Artikel - Bangkit mandiri para pengungsi erupsi Ginung Lewotobi

id Lewotobi Laki-laki,erupsi,erupsi gunung,erupsi lewotobi,warga terdampak erupsi,flores timur,NTT,Artikel bencana Oleh Aditya Pradana Putra

Artikel - Bangkit mandiri para pengungsi erupsi Ginung Lewotobi

Debu vulkanis dari erupsi Gunung Lewotobi Laki-laki menutupi atap bangunan-bangunan dan pepohonan di Desa Boru, Wulanggitang, Kabupaten Flores Timur, Nusa Tenggara Timur, Senin (11/11/2024). (ANTARA FOTO/ADITYA PRADANA PUTRA)

Saya masih menunggu kepastian dari pemerintah, jadi merelokasi kami atau tidak...

Flores Timur (ANTARA) - Tak terbayangkan oleh Teguh Triyono dan istrinya, Nur Hidayah untuk menjalani hidup di tengah pengungsian. Gunung Lewotobi Laki-laki yang menjadi pemandangan sehari-hari di tempat tinggal mereka di Desa Boru, Kecamatan Wulanggitang, Kabupaten Flores Timur, Nusa Tenggara Timur, selama 15 tahun terakhir mengalami erupsi besar sejak Senin dini hari, 4 November 2024.

Tak hanya angkat kaki dari rumah, Teguh dan Nur pun terpaksa menutup sementara warung makan yang telah mereka rintis sejak 2009 itu karena Desa Boru masuk ke dalam zona bahaya erupsi Lewotobi. Tak membutuhkan waktu lama, material berupa abu dan pasir vulkanis Lewotobi telah menyelimuti area Desa Boru dan desa-desa di Flores Timur, bahkan hingga kabupaten tetangga, Sikka.

Di tengah gelapnya malam saat erupsi pertama, Teguh dikagetkan dengan suara dentuman keras dari arah Lewotobi. Usai menyadari bahwa gunung api strato bertipe adesitik itu telah erupsi, Teguh lekas mengevakuasi istri, tiga anaknya, serta ayah mertuanya yang telah renta dan sakit-sakitan menjauh ke arah Kabupaten Sikka dengan menggunakan mobil bak terbuka. Di bawah emperan sebuah kantor desa, mereka berlindung dari hujan abu dan pasir vulkanis Lewotobi.
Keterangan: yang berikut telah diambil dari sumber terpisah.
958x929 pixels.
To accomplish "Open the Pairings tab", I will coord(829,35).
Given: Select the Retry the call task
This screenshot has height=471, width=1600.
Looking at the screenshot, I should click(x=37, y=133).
Selang sehari mengungsi secara mandiri di Sikka, Teguh dan keluarganya memutuskan kembali ke rumah dan warungnya di Desa Boru. “Saya pikir situasinya sama seperti erupsi pada Januari 2024 lalu,” kata pria asal Cilacap, Jawa Tengah itu.
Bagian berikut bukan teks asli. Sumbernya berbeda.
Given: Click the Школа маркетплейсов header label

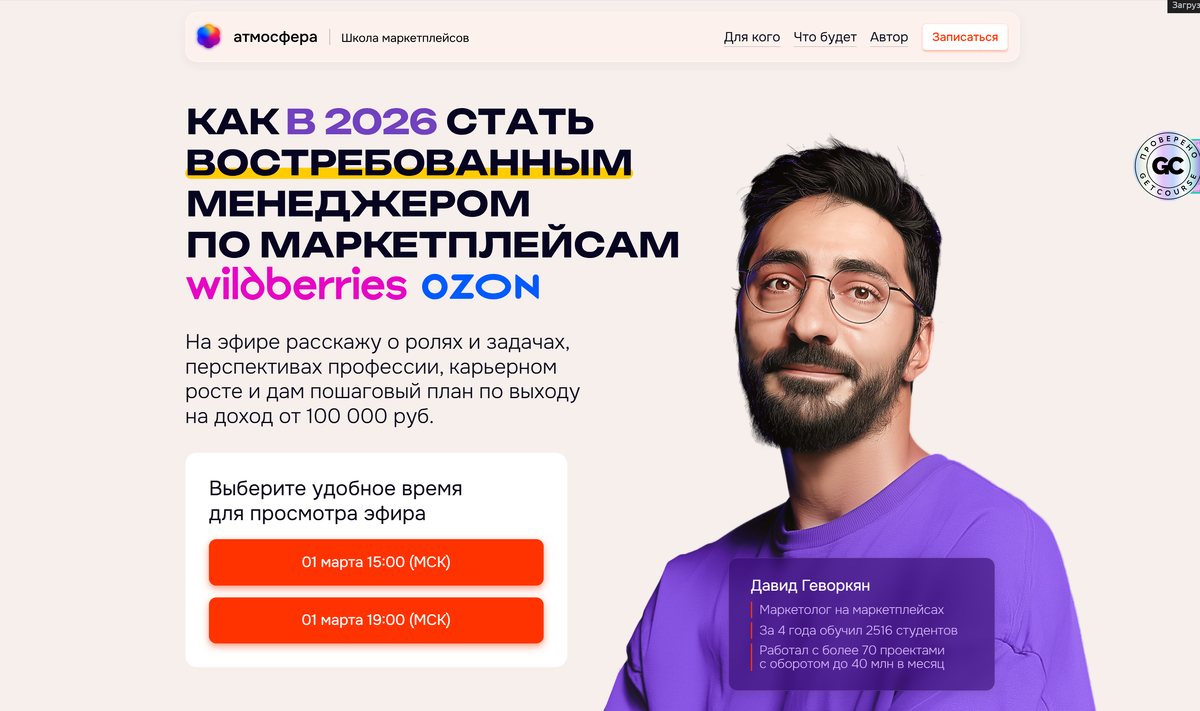Looking at the screenshot, I should pyautogui.click(x=405, y=38).
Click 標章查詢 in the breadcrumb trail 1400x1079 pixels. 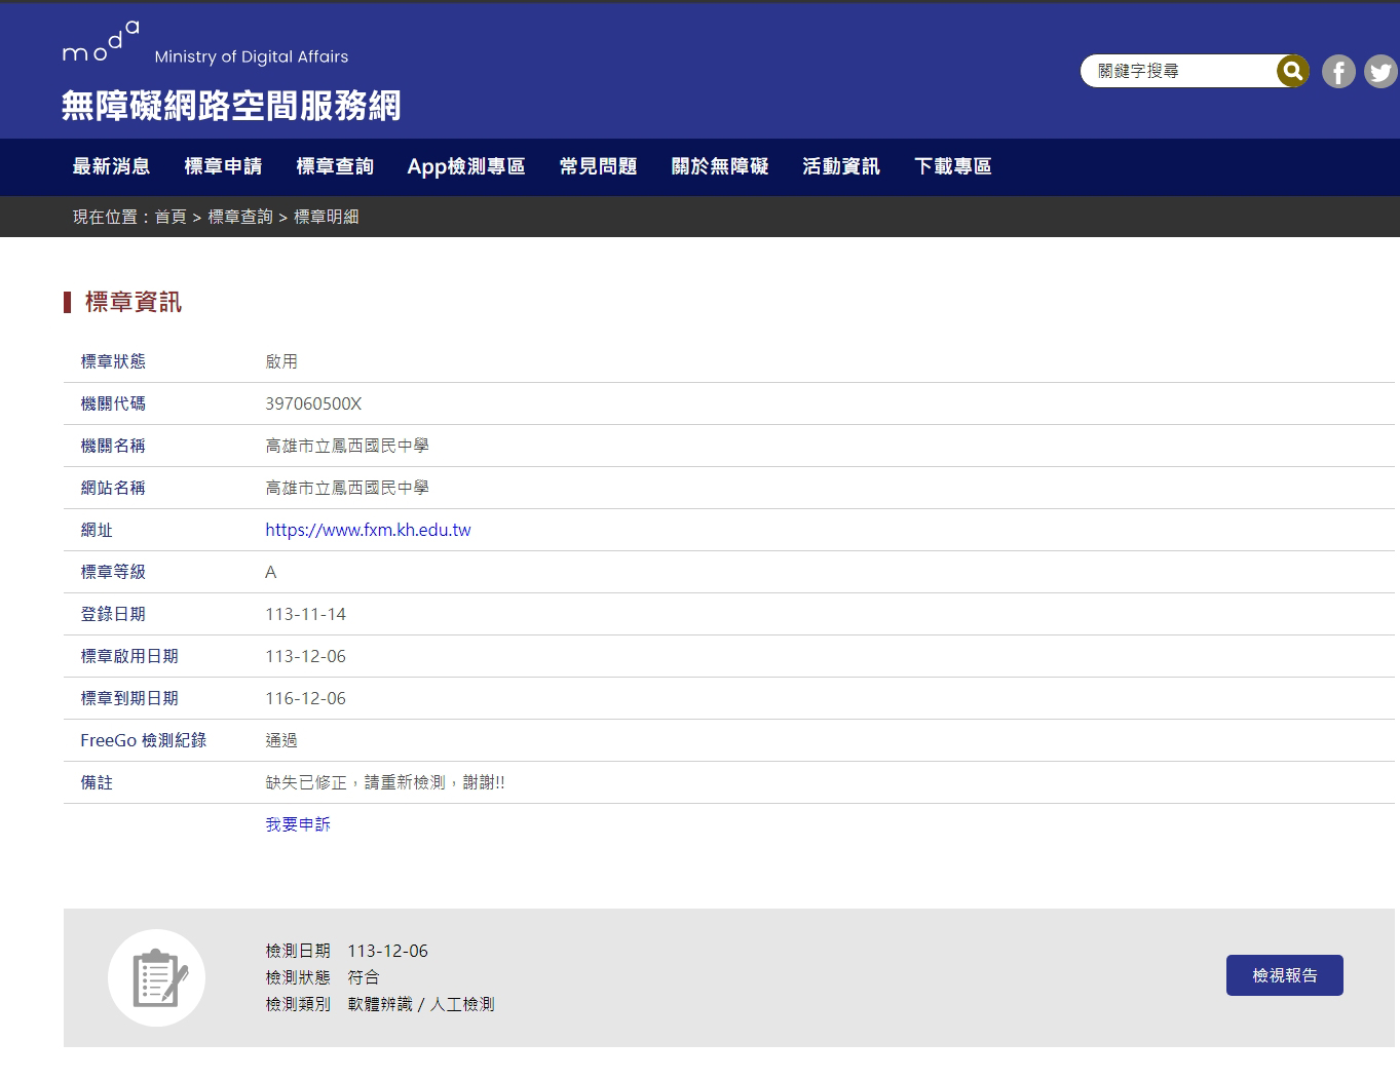240,217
Pada Januari lalu gunung setinggi 1.584 meter di atas permukaan laut (MDPL) itu memang sempat erupsi dan mengeluarkan abu vulkanisnya. Situasi tersebut juga membuat Teguh dan keluarganya mengungsi ke Sikka menghindari hujan abu vulkanis dari gunung yang memiliki puncak kembar tersebut. “Kala itu selang sehari erupsinya jauh mereda dan kami bisa lekas kembali ke Boru,” kata Teguh.

Namun, selang sepuluh bulan dari erupsi Januari, Teguh menyadari amukan Lewotobi Laki-laki pada November ini jauh berbeda dari biasanya. Tak lama setelah kembali dari pengungsian mandiri di Sikka, Lewotobi kembali mengalami erupsi besar dan terus mengeluarkan kolom asap tinggi serta hujan pasir vulkanis. Oleh karena itu, pemerintah desa meminta seluruh warganya, termasuk keluarga Teguh, untuk dievakuasi ke titik pengungsian Desa Lewolaga, Kecamatan Titehena yang berjarak 30 kilometer dari Boru.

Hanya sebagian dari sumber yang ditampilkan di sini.